Hiroka Yamashita (born 1991 in Hyogo, Japan) lives and works in Okayama after graduating from Mason Gross School of the Arts, Rutgers University in 2019. Reflecting upon the Satoyama lifestyle she confidently leads – turning away from the metropolis to live with nature – and the invisible, spiritual dimension of the environment, Yamashita employs as her guiding principles key ideas from the realm of physics and creates paintings that either vibrate as recollections or undulate as consolidated visions.
Recent works included in the exhibition are Field (Blue and Green) and Field (Surface II), two starkly abstract landscapes, in which human figures are absent. Putting pictorial depth into play while emphasising the spatial and the atmospheric, the two artworks reconsider the legacy of Hasegawa Tōhaku’s (1539–1610), a painter of the Azuchi–Momoyama period, and Yamashita’s training in traditional Japanese art, speaking of a verisimilitude that almost seems incredible as the artist highlights illuminated undercurrents and a hazy pink scene, invaded gently by sap green zigzags.
The diptych Field (Persimmon Tree Sprout) makes use of a scroll-like composition, envisaging an encounter between an individual and a foreign community.
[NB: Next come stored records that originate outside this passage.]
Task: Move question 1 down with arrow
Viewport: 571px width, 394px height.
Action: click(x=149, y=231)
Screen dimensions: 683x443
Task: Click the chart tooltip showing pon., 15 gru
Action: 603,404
The motif of the persimmon tree – also found frequently in haiku, a form of literature favoured for long by the artist – derives directly from the plant Yamashita tends in her garden. “The beauty of the shining sprout, the quiet mountain pass, and the swaying grass, etc. … It makes me paint those works, as if it is speaking to me that they know the world much better than we humans do, and we all may come from the same place.” The diptych, along with the ascending, multi-layered Field (Tōge) and the threefold Shakespearean Field (with Grass), proposes novel ways through which one may exert force, relating to one another and nature. For Yamashita, the second decade of the 21st century commences in an abyssal helplessness; the decisively somatic human figures in her recent paintings – inexpressive, caught in distanced confrontations, solemn praying rituals and that are frequently subject to aquatic forces – reflect truthfully her thoughts and experiences in recent times. The artist means to, however, leave open the interpretation process, encouraging the viewer to make their own identifications and associations and to think beyond individual, secularised destinies.
(About Hiroka Yamashita)
Hiroka Yamashita (born in 1991 in Hyogo, Japan) lives and works in Okayama. She received her BFA from the School of Visual Arts in 2017 and her MFA from Mason Gross School of the Arts at Rutgers University, New York in 2019. Recent solo exhibitions include: ‘Fūdo’, Tanya Leighton, Berlin (2022); ‘project N 84’, Tokyo Opera City Art Gallery (2021); ‘Cosmos Remembered’, The Club, Tokyo (2021); and ‘Evanescent Horizon’ (with Naoya Inose), FOMO Art, Taipei (2021). Her work has been included in recent group exhibitions: ‘Their private worlds contained the memory of a painting that had shapes as reassuring as the uncanny footage of a sonogram’, curated by Sedrick Chisom, Matthew Brown Gallery, Los Angeles (2022); ‘Dancing in Dark Times’, Pippy Houldsworth Gallery, London (2021); and ‘Daichi Takagi, Lucía Vidales, Hiroka Yamashita’, Taka Ishii Gallery, Tokyo (2020), among others.